■ **Task brief**
Quote the rows from the line containing "Click the 308₫ price" to the line containing "coord(548,210)", inclusive, reproducing each one verbatim.

■ **Stored rows**
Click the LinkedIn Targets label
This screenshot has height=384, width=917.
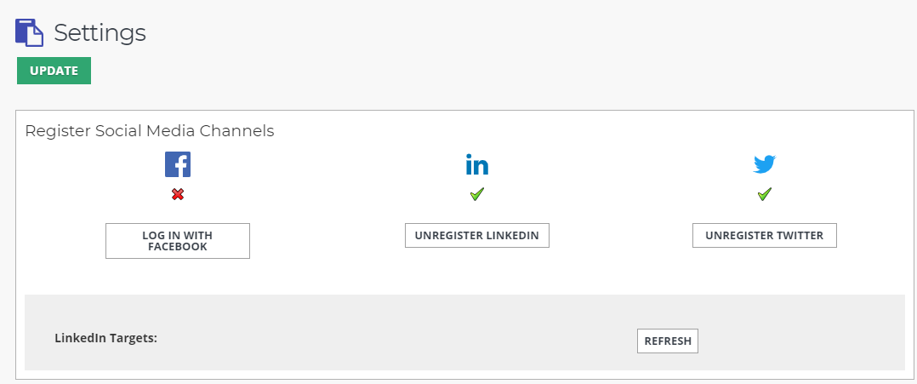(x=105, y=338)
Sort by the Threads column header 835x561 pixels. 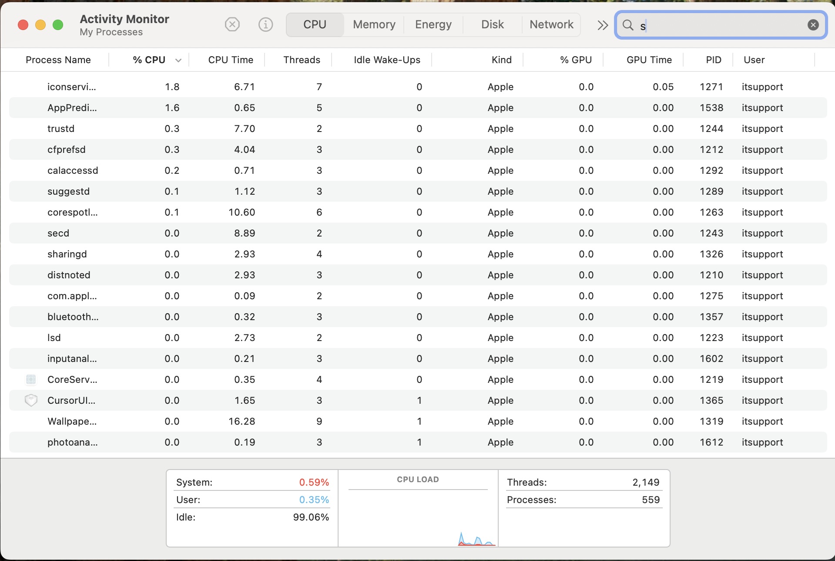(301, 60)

* * *

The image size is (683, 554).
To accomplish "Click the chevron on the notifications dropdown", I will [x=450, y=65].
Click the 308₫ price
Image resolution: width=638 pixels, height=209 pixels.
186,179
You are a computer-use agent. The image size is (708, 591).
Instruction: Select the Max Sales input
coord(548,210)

■ **The response**
Click the 308₫ price
Image resolution: width=638 pixels, height=209 pixels.
186,179
You are a computer-use agent. The image size is (708, 591).
Instruction: Select the Max Sales input
coord(548,210)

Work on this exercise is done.